The inn keeper admitted he had gone bellowing out after the stranger who was also by all accounts yelling stop thief at the top of his voice.

It might have been that Grizac, miraculously reaching the bridge at the same moment as all this happened, again miraculously guessing what dagger the stranger was shouting about, enticed Taillefer onto the bridge, drew his knife, and…wrong place, wrong time.

Or, Taillefer, running away from his pursuer meets Grizac, begs him to save him, is taken onto the bridge, to safety, as he imagines…and then.

Supposition. Nor did Hildegard believe in miracles. It was all too coincidental. Nor did Hubert’s earlier theory of an assassin murdering all three persuade her either. Where was this assassin? Who was he? What possible link could there be between the two youths and an elderly Scottish nun?

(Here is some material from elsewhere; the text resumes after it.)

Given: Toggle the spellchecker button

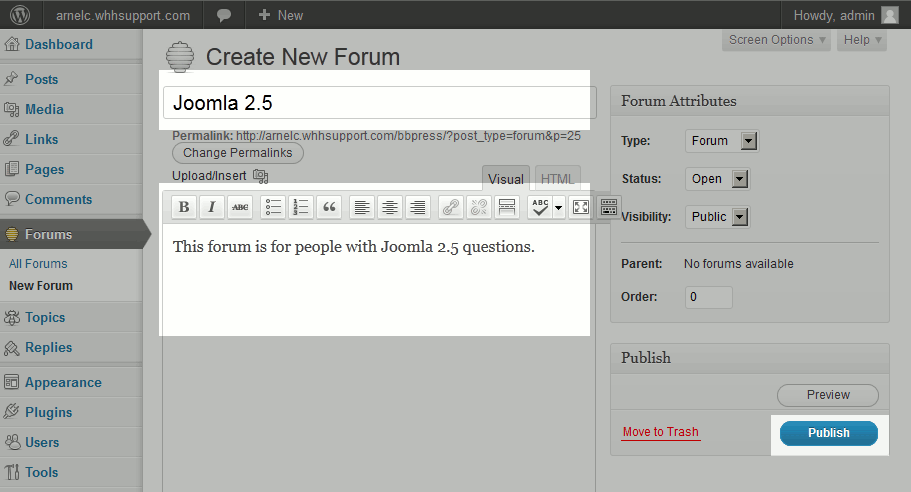Looking at the screenshot, I should tap(540, 207).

The flagon seemed to have been emptied as they talked and Egbert got up to have it refilled.

While he was doing that Hildegard turned to Hubert. ‘You can confirm that Cardinal Grizac was in lauds at the palace with you?’

‘I can vouch for it.’

‘Me too,’ added Gregory. ‘And Fondi, Bellefort and Montjoie. I can promise you, domina, they all left together, groaning about the weather and how lucky Brother Egbert and I were to be staying behind in the palace guest quarters. Montjoie was livid.’

Egbert returning and catching the end of the conversation, tilted the contents of the flagon into their cups. ‘There’s one of Montjoie’s pages over there.’

They all looked across the refectory to where he pointed.

Hubert rose to his feet and went over.

After a few minutes he returned. ‘What you said about Montjoie reminded me of something. According to his page they accidentally tipped him out when they were on the bridge and got the full brunt of one of his tirades.’

‘His rages are quite unbridled,’ murmured Gregory.

‘Was that the argument on the bridge?’

‘Could be.’

‘Believe me,’ observed Egbert. ‘Once he gets going you can hear him berate those poor servants of his from one end of Avignon to the other.’

‘But the argument happened just before the lauds bell,’ Hildegard pointed out.

‘How reliable is that old priest?’

‘Sleeping fitfully, waking in the night? Who can ever tell what the time is?’ Egbert asked.

**

After leaving the Tinel and the men with their fresh flagon, Hildegard went down to the main courtyard. The guards were used to seeing her come and go by now and scarcely raised their heads.

Down by the river the flood was receding, leaving a rim of brown sludge above the waterline. Lower down the slope on his small hillock the ferryman had got his boat back. It lay upside down in the mud.

As she approached she saw other things lying around. A broken pitcher. A few rags of some sort. A stool with one leg missing.